**Try it:** Of the entries below, restate word for word only the section that runs from the line with "Help (391, 1154)" to the line with "FAQs (583, 1398)", counting both ends.

■ ■ ■

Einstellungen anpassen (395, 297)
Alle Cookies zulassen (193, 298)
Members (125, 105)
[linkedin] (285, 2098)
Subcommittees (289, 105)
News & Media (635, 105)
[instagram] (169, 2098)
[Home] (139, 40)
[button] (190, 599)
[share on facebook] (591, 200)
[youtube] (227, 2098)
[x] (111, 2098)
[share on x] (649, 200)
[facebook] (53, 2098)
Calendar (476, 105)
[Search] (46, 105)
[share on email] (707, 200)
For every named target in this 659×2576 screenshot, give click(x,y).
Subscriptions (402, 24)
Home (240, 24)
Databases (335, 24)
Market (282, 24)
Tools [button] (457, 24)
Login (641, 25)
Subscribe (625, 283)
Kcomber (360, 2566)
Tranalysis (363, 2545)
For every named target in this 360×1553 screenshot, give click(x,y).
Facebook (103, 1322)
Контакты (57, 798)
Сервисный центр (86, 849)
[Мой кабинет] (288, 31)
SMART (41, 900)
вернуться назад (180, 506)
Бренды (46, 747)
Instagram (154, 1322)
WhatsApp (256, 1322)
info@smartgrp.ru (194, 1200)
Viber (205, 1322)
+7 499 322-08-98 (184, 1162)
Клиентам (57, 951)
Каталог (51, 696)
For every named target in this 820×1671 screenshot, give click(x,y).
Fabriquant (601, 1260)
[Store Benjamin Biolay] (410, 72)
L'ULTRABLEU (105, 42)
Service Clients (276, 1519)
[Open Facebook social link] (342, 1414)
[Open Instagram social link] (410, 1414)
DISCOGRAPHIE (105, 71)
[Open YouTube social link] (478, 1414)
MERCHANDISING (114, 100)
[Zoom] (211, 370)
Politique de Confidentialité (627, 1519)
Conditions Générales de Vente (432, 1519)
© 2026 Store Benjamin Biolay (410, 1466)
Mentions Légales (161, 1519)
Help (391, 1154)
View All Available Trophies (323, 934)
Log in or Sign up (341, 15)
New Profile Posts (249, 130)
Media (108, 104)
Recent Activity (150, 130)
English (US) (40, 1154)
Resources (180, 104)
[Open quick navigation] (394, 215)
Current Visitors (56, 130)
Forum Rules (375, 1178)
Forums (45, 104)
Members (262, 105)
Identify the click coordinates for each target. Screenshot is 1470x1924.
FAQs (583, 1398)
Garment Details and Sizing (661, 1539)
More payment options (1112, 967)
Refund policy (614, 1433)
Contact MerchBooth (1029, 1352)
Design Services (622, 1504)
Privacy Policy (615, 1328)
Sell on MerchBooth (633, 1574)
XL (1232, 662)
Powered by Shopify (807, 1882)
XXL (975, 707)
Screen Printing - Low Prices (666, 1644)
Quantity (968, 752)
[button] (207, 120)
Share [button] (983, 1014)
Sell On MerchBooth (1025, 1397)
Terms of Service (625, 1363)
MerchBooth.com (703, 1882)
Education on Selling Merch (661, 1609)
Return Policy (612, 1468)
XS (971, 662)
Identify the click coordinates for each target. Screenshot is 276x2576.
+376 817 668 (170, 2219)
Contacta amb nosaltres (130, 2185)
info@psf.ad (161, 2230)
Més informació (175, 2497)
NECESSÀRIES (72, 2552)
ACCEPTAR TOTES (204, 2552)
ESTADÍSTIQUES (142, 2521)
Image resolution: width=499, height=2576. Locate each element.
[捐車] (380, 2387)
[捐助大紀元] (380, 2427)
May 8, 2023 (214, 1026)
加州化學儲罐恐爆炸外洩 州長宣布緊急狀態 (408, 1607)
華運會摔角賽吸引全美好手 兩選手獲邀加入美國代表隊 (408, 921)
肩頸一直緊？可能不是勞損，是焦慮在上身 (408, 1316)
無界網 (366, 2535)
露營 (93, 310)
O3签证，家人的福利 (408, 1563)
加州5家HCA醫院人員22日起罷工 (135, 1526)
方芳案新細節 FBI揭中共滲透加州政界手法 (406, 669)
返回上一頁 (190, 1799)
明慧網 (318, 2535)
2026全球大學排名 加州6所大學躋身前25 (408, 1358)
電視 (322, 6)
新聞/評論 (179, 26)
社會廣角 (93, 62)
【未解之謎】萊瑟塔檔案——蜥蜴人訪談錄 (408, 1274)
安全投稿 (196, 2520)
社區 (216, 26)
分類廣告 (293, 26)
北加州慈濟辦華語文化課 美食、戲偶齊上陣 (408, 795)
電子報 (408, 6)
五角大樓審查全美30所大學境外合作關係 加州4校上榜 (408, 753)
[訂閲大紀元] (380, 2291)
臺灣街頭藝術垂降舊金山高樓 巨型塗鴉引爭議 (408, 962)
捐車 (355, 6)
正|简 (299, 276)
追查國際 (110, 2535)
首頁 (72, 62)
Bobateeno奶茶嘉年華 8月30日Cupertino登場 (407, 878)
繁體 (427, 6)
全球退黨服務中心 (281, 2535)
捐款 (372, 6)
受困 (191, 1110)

■ ■ ■

**Response area:**
Help (391, 1154)
View All Available Trophies (323, 934)
Log in or Sign up (341, 15)
New Profile Posts (249, 130)
Media (108, 104)
Recent Activity (150, 130)
English (US) (40, 1154)
Resources (180, 104)
[Open quick navigation] (394, 215)
Current Visitors (56, 130)
Forum Rules (375, 1178)
Forums (45, 104)
Members (262, 105)
Identify the click coordinates for each target. Screenshot is 1470x1924.
FAQs (583, 1398)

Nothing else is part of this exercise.